Seven months after being relegated to a niche business by Microsoft, Windows Phone continues to go gentle into that good night.

Microsoft's smartphone platform had just 1.1 percent of the global smartphone market in the fourth quarter of 2015, down from 2.8 percent in the year-ago period, according to data released Thursday by research firm Gartner Inc. That's also a decline of over half a percentage point from Q3 2015.

Windows Phone shipped on fewer than 4.4 million devices in Q4, a nearly 60 percent year-over-year decline.

The runaway market leader, as expected, is Google Android, which shipped on 325 million devices to capture 80.7 percent of the market.

A distant second is Apple iOS, with 17.7 percent market share. Q4 2015 marked the first period in which iPhone sales declined, according to Gartner. The firm counted 71.5 million iPhones shipped for the period, compared to 74.8 million in the previous year.

"Android benefited from continued demand for affordable smartphones and from the slowdown of iOS units in the premium market in the fourth quarter of 2015," said Gartner Research Director Roberta Cozza in a statement.

Q4 was a sluggish period for the overall smartphone market, which recorded its slowest year-over-year growth rate since 2008 at 9.7 percent.

Windows Phone's continued decline comes as no surprise; for years now, the platform has never managed to muster higher than single-digit market share. In Microsoft's most recent earnings report, Windows Phone recorded a revenue loss of nearly 50 percent.

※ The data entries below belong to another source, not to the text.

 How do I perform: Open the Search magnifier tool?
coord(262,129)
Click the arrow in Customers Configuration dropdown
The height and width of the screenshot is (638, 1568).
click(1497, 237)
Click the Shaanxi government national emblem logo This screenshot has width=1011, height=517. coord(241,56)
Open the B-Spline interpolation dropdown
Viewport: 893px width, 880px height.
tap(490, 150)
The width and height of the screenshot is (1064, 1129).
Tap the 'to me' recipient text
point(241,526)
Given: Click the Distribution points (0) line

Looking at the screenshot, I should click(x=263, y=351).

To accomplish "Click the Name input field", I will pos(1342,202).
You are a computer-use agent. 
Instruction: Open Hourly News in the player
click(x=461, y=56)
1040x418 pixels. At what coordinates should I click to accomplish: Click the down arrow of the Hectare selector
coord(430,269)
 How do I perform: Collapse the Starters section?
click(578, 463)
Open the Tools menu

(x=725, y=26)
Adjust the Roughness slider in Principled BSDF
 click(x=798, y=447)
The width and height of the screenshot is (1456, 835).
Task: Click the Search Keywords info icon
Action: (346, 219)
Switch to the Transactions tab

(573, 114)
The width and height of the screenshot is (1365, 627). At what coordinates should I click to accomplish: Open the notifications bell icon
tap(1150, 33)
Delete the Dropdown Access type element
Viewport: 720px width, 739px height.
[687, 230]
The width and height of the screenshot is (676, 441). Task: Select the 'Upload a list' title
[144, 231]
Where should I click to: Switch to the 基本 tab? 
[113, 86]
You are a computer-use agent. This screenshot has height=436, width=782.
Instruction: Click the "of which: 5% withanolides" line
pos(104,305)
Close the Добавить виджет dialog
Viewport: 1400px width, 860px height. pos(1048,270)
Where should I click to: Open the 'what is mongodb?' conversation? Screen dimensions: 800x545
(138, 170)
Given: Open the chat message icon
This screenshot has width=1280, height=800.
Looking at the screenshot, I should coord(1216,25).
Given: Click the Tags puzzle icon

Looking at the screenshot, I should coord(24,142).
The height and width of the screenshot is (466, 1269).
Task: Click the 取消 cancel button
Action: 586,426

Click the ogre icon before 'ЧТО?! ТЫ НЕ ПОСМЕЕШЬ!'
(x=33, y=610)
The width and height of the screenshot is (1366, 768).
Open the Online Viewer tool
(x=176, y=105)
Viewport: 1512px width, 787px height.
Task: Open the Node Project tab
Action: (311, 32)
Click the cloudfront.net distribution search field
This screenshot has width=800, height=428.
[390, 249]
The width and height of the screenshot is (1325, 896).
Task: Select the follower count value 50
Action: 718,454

Microsoft CEO Satya Nadella announced last July that the company was undertaking a "fundamental restructuring" in its phone business, narrowing Windows Phone's focus to three areas: enthusiasts, business users and emerging markets. To that end, Microsoft has released a handful of Lumia devices in recent months running its new Windows 10 Mobile operating system, such as the Lumia 950 and a 950 XL (for the enthusiast audience) and the Lumia 650 (for the business user audience).

"I am committed to our first-party devices including phones. However, we need to focus our phone efforts in the near term while driving reinvention. We are moving from a strategy to grow a standalone phone business to a strategy to grow and create a vibrant Windows ecosystem that includes our first-party device family," Nadella said in a memo announcing the change.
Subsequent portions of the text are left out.